Aildris gözleri kapalıyken gülümseyerek, “Şu anda odak noktamız bu olmamalı. Haydi onları indirelim,” dedi.
“EE o sürüyü gönder,” diye talimat verdi.
“Elbette,” EE parmaklarını döndürürken gözleri mor renkli bir enerjiyle parladı.
Zzzhooooooommmm!
Aniden gökyüzünde büyük bir girdap belirdi ve civara muazzam bir enerji yayarak, sanki dünya yutulacakmış gibi göründü.
EE avucunu ileri doğru itti ve girdap emrini yerine getirerek yoluna çıkan her şeyi yutmak için ilerledi.
#########
[Süre. 48 saat]
[Geçen Süre: 38 saat]
(“Zamanın tükeniyor gibi görünüyor,”) diye seslendi sistem.

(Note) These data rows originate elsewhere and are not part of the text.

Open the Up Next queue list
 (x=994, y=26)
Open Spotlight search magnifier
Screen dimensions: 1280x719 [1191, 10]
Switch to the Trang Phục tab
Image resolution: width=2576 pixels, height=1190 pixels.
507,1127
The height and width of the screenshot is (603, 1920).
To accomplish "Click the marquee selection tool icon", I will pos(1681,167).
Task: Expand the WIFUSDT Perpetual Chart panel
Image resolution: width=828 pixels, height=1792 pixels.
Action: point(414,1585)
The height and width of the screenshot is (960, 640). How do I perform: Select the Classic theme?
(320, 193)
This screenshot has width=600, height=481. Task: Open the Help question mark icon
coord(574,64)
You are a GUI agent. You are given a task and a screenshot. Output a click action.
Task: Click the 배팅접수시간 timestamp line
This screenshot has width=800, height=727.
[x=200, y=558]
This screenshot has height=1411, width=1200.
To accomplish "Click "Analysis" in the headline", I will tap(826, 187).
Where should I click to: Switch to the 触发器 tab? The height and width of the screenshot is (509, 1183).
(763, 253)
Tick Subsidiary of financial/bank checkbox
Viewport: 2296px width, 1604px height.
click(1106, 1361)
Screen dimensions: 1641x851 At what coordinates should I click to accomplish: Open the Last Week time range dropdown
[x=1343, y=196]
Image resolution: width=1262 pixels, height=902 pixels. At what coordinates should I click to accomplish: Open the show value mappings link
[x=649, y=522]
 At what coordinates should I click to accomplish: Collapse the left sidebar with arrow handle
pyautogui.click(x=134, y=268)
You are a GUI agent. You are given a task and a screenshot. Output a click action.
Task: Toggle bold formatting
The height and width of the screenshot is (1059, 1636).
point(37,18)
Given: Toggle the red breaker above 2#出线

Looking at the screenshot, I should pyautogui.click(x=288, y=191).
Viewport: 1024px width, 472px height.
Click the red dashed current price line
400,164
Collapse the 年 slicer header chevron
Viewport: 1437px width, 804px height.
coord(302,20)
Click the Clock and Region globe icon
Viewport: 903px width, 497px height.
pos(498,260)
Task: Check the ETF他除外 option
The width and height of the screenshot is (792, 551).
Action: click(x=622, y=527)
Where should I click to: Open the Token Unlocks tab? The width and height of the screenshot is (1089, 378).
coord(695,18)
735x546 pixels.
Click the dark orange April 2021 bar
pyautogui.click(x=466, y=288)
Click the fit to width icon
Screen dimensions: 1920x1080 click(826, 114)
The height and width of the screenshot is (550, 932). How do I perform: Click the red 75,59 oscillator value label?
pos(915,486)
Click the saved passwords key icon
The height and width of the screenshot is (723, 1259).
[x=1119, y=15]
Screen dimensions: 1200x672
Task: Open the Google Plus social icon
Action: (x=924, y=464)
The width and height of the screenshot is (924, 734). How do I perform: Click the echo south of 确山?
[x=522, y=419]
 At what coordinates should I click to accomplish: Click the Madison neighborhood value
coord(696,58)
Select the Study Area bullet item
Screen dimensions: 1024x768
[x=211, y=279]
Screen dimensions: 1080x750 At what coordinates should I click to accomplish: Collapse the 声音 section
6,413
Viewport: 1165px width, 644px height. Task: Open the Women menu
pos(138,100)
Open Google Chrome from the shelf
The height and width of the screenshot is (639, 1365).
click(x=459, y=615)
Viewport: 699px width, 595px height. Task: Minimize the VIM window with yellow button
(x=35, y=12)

“Farkındayım ama yine de beklemem gerekiyor. Onları sadece kendi yeteneklerimle getirmeye çalışma riskini alamam,’
(“Tabii aptal,”)
“…”
Gustav, yarığın duvarının yanındaki mağaranın içinde, çevreye karışan ve bir günden fazla süredir bekleyen bir kaya parçası olarak kaldı.
Gustav, “Eğer spekülasyonlarım doğruysa, yakın zamanda gerçekleşmelidir,” diye düşündü.
-10 dakika sonra
‘Yakın zamanda,’
-20 dakika sonra
‘Yakın zamanda,’
-30 dakika sonra
“…şu andan itibaren,”
-Bir saat sonra
(“Yemin ederim, bir daha ‘yakında’ dersen, gerçek bir vücut geliştirip suratına yumruk atacağım,”) Sistemin kız gibi sesi hüsrana uğramış gibiydi.
“Ama… bu yakın zamanda olmalı,”
(“Seni küçük…”) Tam sistem onu tekrar azarlamak üzereyken mağaranın ortasında küçük beyazımsı bir kıvılcım belirdi.
“Bekle…” dedi Gustav, bir dönme hissi hissederek.
Thiiiinngghhh!
Bir sonraki anda, mağarada külle kaplı yapışkan bir ceset belirdi.
Bam!
Mağaranın zeminine düştü ve yapışkan maddenin her yere yayılmasına neden oldu, ancak başka hiçbir şey olmadı.
“Bu olamaz,” diye seslendi Gustav, hızla orijinal görünümüne geri dönerken.
fwhiii!
Cesedi buraya getiren beyaz kıvılcımın kaybolduğunu fark etti ve hemen onu almak için uzandı.
Thrrrriiiggghhhh~
Gustav, bir sonraki anda tüm vücudu kıvılcımın içinde kaybolurken efsanevi bir çekim hissetti.